Bayesian Nonparametric Models for Segmentation of Time-Series

Our goal is to build a system that allows helping users manage their privacy settings on online social networks (OSNs) like Facebook (FB). As an example, consider a user on FB who employs it in his role as an employee, but also as a private person in his leisure time. By learning his usual role behavior the idea is to, e.g., help prevent accidental cross-posts.
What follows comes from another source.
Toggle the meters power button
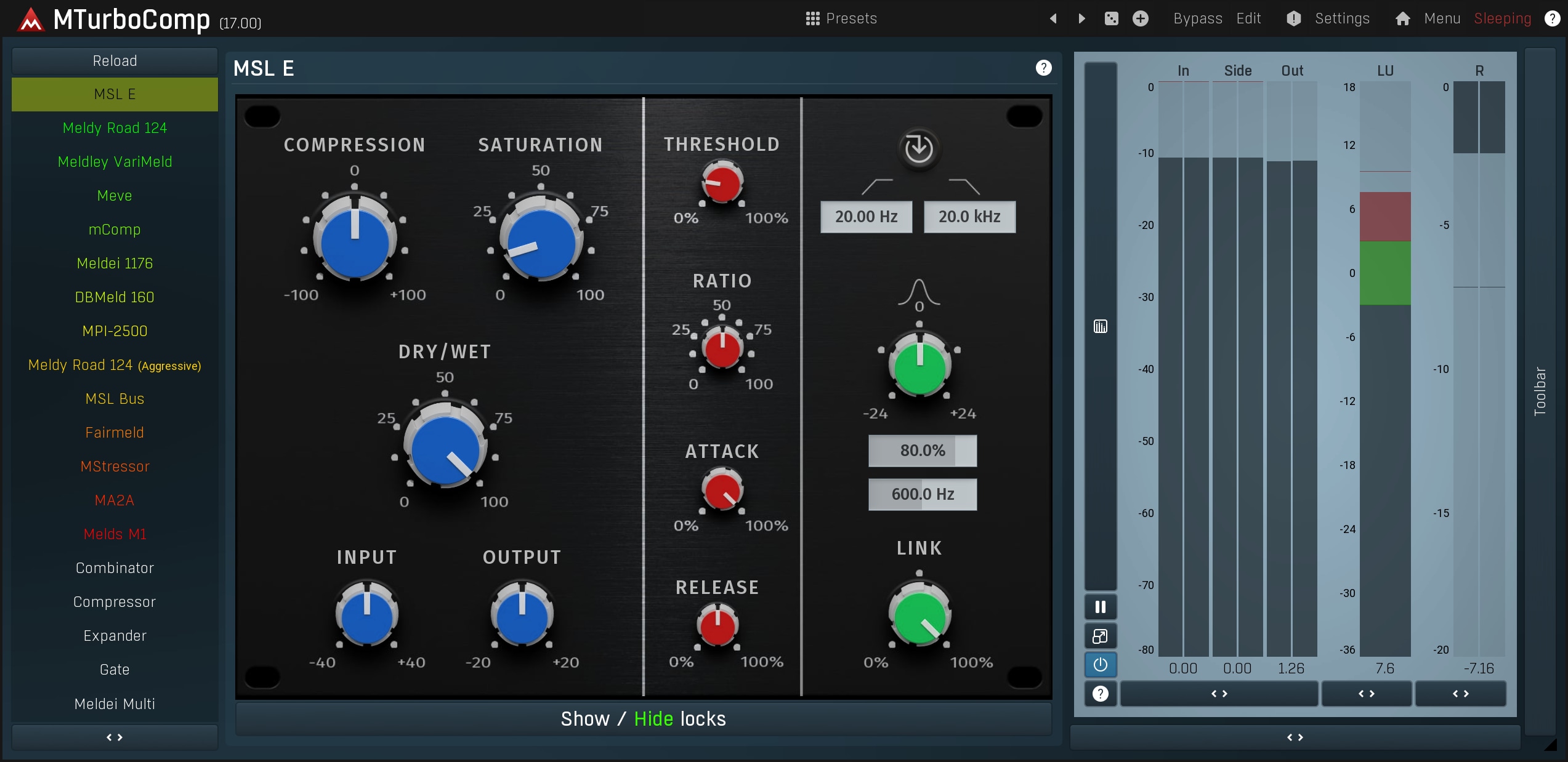The image size is (1568, 762). [1100, 665]
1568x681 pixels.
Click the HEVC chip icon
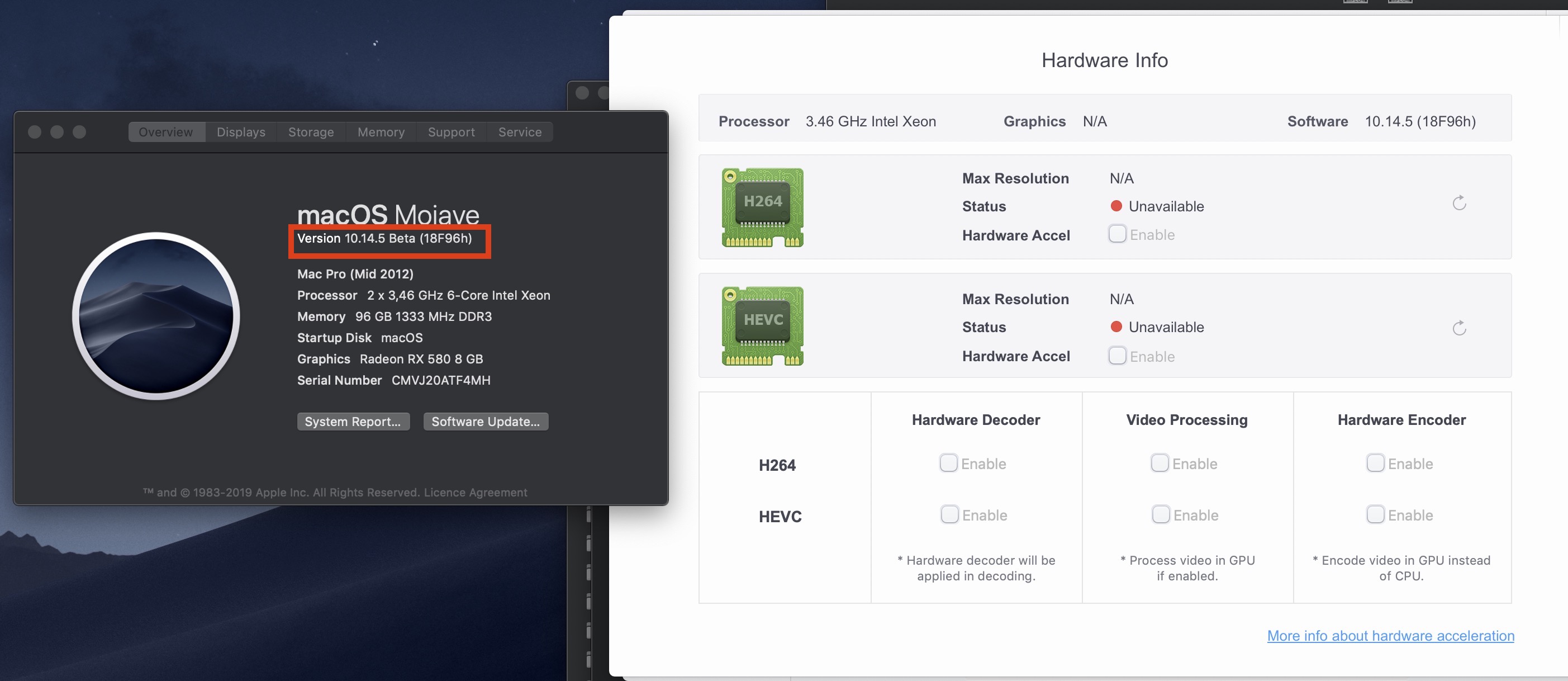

As my focus is on Machine Learning, I try to look at a generalization of this problem:

  • Input Sequential data, i.e. discrete-valued sequences with an underlying temporal order
  • Problems Clustering of sequences, Segmentation of sequences, Learning a model for prediction of future observations, etc
  • Constraints Plain results for simple interpretation, detailed results for prediction

Given a set of discrete-valued sequences, the goal is to learn accurate models that can effectively be turned into predictors for future observations while yielding plain results. For this end, we develop Bayesian nonparametric (BNP) models for sequence clustering/segmentation. In the context of Knowledge Discovery, BNP models are especially useful as they adjust their complexity to the data.

As the current work focuses on arbitrary discrete-valued sequences with an underlying temporal order, towards the end of my Ph.D. I’ll have to map the results back to the specific scenario on OSNs.